Search code examples
pythonnlpspacy

Spacy:Trying to set conflicting doc.ents: A token can only be part of one entity, so make sure the entities you're setting don't overlap


I trying to use spacy to extract required custom entities from the text.

import spacy
from spacy_lookup import Entity
data = {0:["count"],1:["unique count","unique"]}

def processText(text):
    nlp = spacy.blank('en')
    for i,arr in data.items():
        fLabel = "test:"+str(i)
        fEntitty = Entity(keywords_list=list(set(arr)),label=fLabel)
        fEntitty.name = fLabel
        nlp.add_pipe(fEntitty)
    match_doc = nlp(text)
    print(match_doc.ents)
processText("unique count of city")

But the above code is throwing error like

ValueError: [E103] Trying to set conflicting doc.ents: '(1, 2, 'test:0')' and '(0, 2, 'test:1')'. A token can only be part of one entity, so make sure the entities you're setting don't overlap.

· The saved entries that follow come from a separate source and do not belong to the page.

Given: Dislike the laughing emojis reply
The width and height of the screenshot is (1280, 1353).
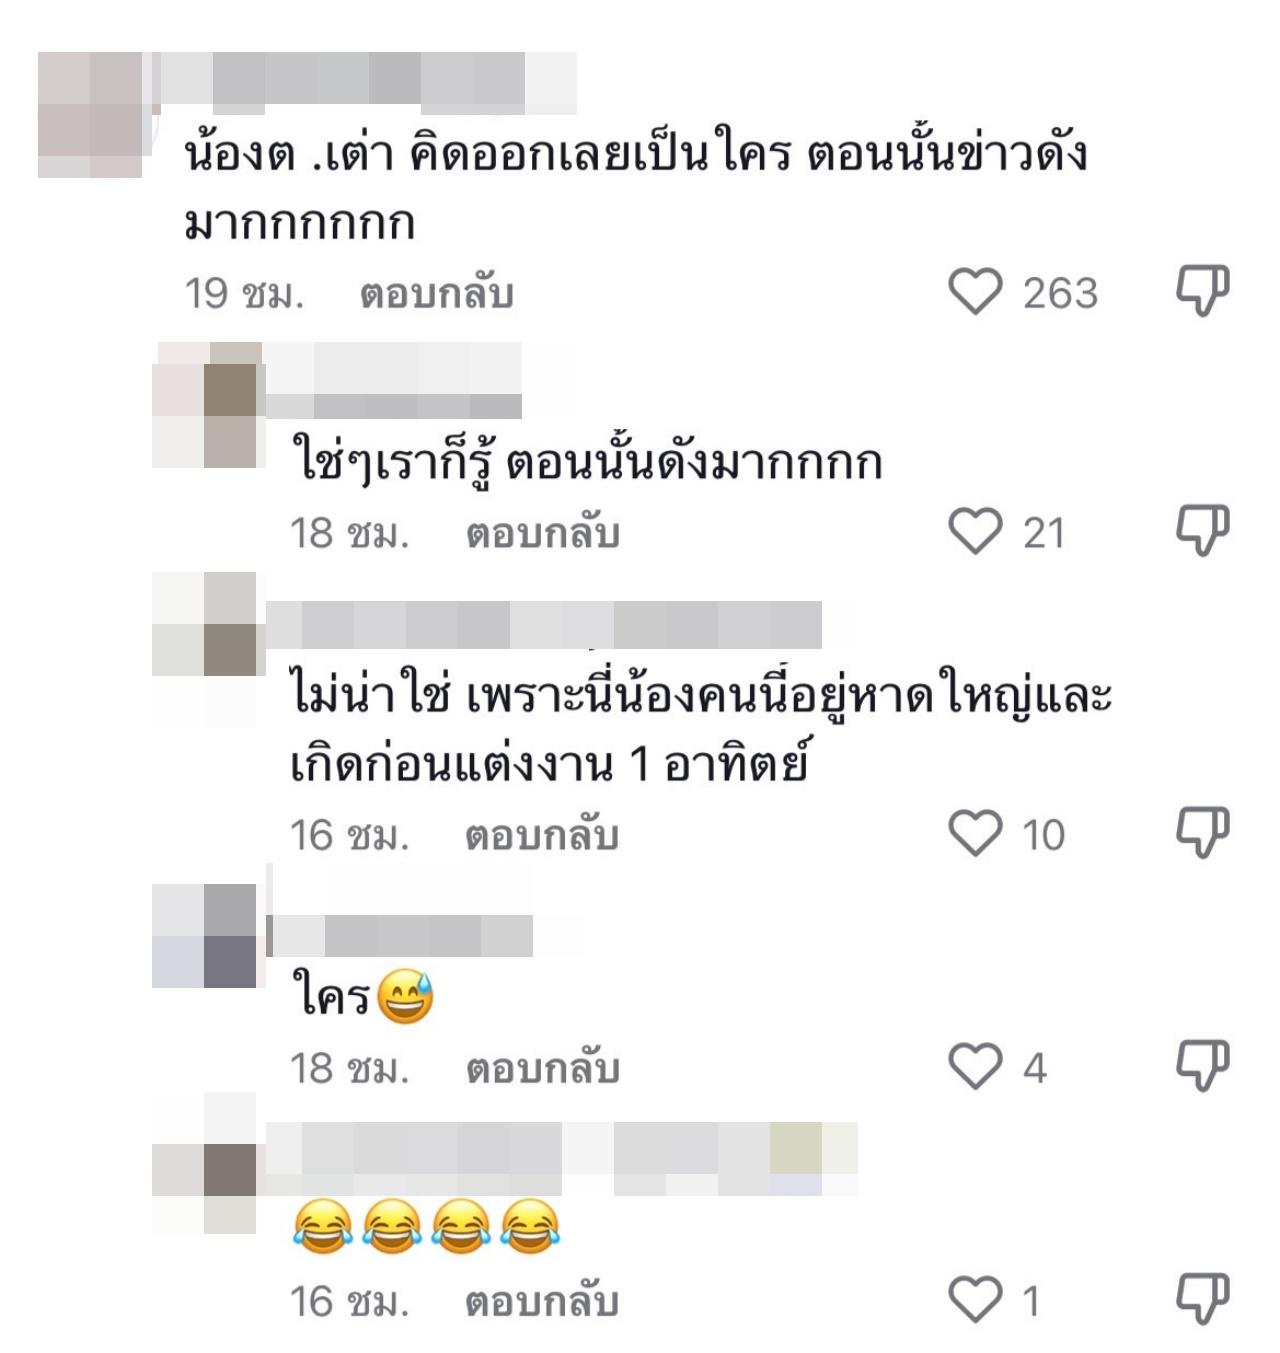Looking at the screenshot, I should point(1201,1299).
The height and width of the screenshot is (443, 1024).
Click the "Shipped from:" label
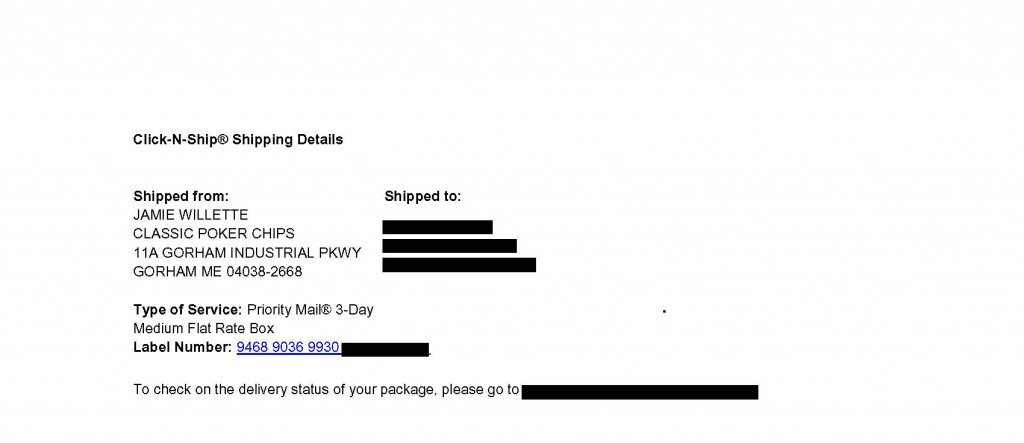[181, 197]
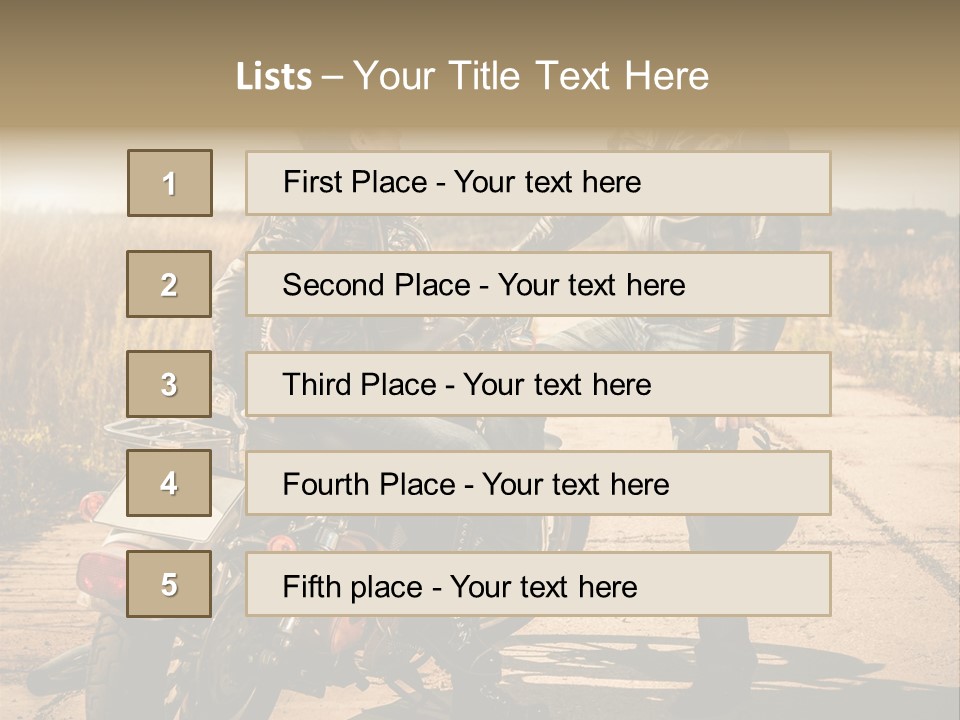Select the number 2 list marker
960x720 pixels.
point(169,284)
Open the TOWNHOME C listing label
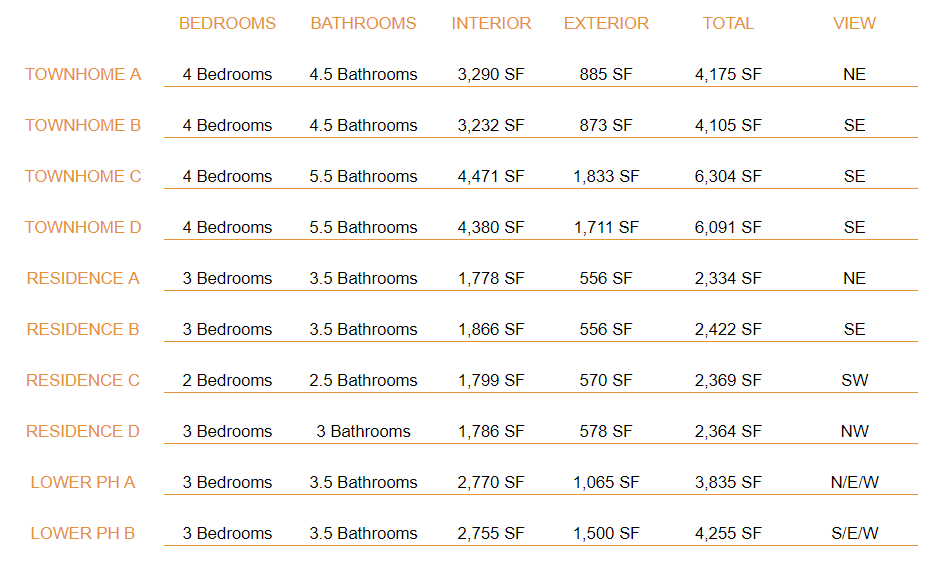 click(x=83, y=176)
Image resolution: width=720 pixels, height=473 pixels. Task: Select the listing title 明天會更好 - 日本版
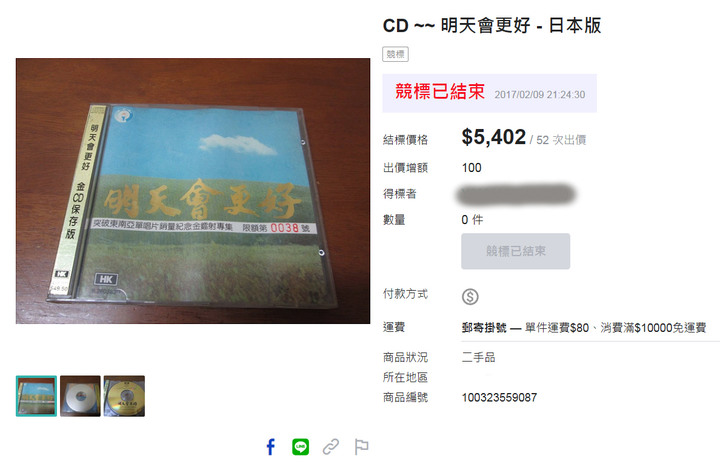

Not only this case, and also the same issue with the person name, something like Karthik vs Karthik reddy, Jon vs Jon Allen Could anyone please help me out to resolve this issue.

Thanks in advance!!


Solution

  • In spaCy, named entities can never be overlapping. If "Jon Allen" is a name, you shouldn't also annotate "John" as a name. So before training, you'll have to fix these overlapping/conflicting cases.

    EDIT after discussion in the comments: You'll want to implement an on_match function to filter out the matches to a non-overlapping set.